You're Invited(100)
“I’m. Not. Pathetic.” I gasped, heaving him off me. “I am strong. I am brave. And I’m fed up with your bullshit.”
Kaavi was pulling me to my feet but I barely noticed. I aimed a kick at Spencer’s body. It hardly did a thing, but it finally felt like a release. The monster was dead. The monster was dead because I killed it.
I felt a tear slide down my cheek as Kaavi took the gun from my hands and wrapped her arms around my shoulders, holding me close, so close that I could hear her heart pounding.
“You’re okay,” she kept saying, over and over. “You’re okay.”
She moved the dead man she called Mr. Ananda and then she adjusted Spencer’s body as well. I was dizzy. Reeling. About to pass out.
“You’re okay,” she said again, and she held my hand as we made our way down the beach.
The sun was starting to set. I could see people, in the distance, making their way over to us. They’d probably heard the gunshot and figured out where it came from. Mr. Fonseka led the pack of them, followed by Tehani, and the wedding guests and hotel security. They were coming. Everyone was coming. I was about to be caught and put in prison and I didn’t even care. My monster was finally dead. Nothing else mattered.
But Kaavi kept dragging me forward, and just before the crowd got close she leaned over and whispered in my ear.
“Just let me handle this, okay? Everything will be all right.”
As soon as everyone caught up to us she collapsed on her knees.
“I’m fine,” she called out, tears gushing down her face. “I’m fine. I’m okay. I was attacked, but Amaya saved me. Amaya saved me.”
34
AMAYA
The Day of the Wedding
KAAVI SAT, WRAPPED in a blanket on her parents’ bed at their suite in the new wing of the hotel. I was on a chair, to her right. Eshanya Padmaraj sat in front of both of us, though she looked uncomfortable as the rest of Kaavi’s family hovered around her, protective and upset.
“Please tell us everything from the start, Kaavi.”
“Okay, yes.” She was speaking in her Instagram voice again. Modulated, low, and alluring. Inviting everyone into her. Pulling us in.
“So, last night was a little, um, shall we say emotional, for me. I was just getting ready to marry Spencer, and while I do love him, it had just struck me that I was about to marry a man that I hardly knew anything about.” Her eyes sought out mine. I knew what she wanted. I stayed quiet.
“I called Amaya. I asked her to come to my room. Just to talk, you know.”
“I thought you and Miss Bloom were no longer friends?” Miss Padmaraj’s interruption brought sighs of annoyance from the rest of the room, but Kaavi gave her a small, tired smile.
“We’ve been friends since we were children, Aunty Eshanya. Yes, we did have a small falling-out, but we spoke about it and have since made up.”
“I see.” Something about Miss Padmaraj’s tone was off, but that didn’t stop Kaavi from going on.
“So, Amaya and I spoke—we had a lot of catching up to do—and then she left. I was feeling much better, of course, but I did still have a tingle of nerves. I thought it would be nice to go for a walk.”
She held up her hands as she heard her mother’s gasp. Her daughter going for a walk alone after sunset was every mother’s worst nightmare.

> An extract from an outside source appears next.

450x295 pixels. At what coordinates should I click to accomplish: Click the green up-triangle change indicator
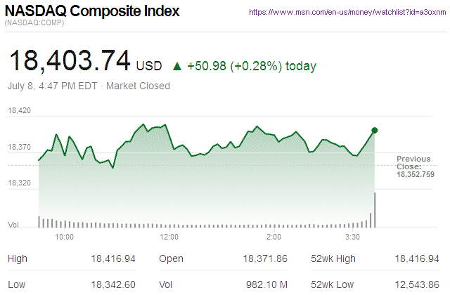tap(177, 67)
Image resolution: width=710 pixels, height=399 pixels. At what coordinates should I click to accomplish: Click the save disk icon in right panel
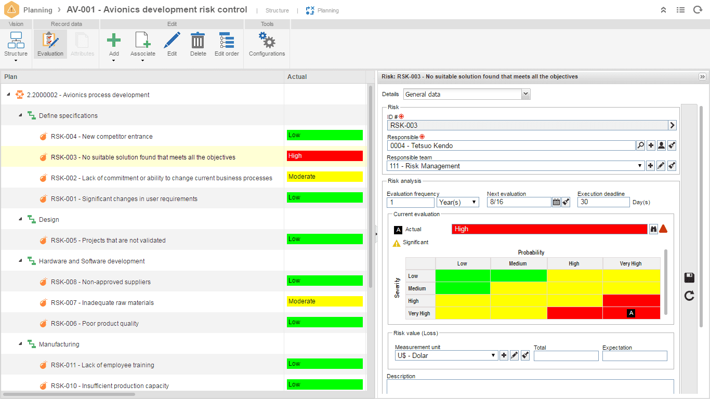[689, 277]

“I know, Amma. I know. I’m sorry. Oh gosh, you can’t believe how sorry I am. I just thought, you know, this is a five-star hotel, with so much security. And we’d booked out the entire place, right? So I didn’t think it was such a big deal.”
“You went for a walk, and then?” Miss Padmaraj asked, trying to bring the conversation back on track.
“That’s when, I guess that’s when Mr. Ananda grabbed me. He clamped something down on my mouth and put something, it was a hood or a pillowcase maybe, over my head so I couldn’t see. But I knew I hadn’t been dragged out too far. I knew I was still on the beach.
“He locked me up in this dirty little shack—I think it might have been one of the old bathrooms or changing rooms or something that the hotel doesn’t use anymore. And then he left me there. I—I don’t know why. I thought maybe he was speaking to one of you—” She looked over at her father, who shook his head. “I don’t know. He’d been after me for money, you see. I think he’d become quite unhinged after his wife’s death. Blamed it on me for some reason. He showed up at the Poruwa also, you know, but security had escorted him out. And once before as well, at the cocktail party we threw at our house. So he definitely had a lot of issues.”
“And what happened next?”
“Well, I was there for lord knows how long, until Mr. Ananda showed up again. He looked even more deranged than before. He said—” Kaavi’s voice broke a little. “He said he was going to make me realize what it was like to lose someone I loved. Just like I’d done to him. He made me call Spencer and tell him where to come. He wanted me to tell him that he would kill me if Spencer alerted anyone. I didn’t want to, you know—I wanted to keep Spencer safe, but—”
Miss Padmaraj nodded.
“That was probably why he overpowered the guards and left his room.”
“When Spencer got there, Mr. Ananda, he—” Kaavi burst into sobs then, her whole body heaving.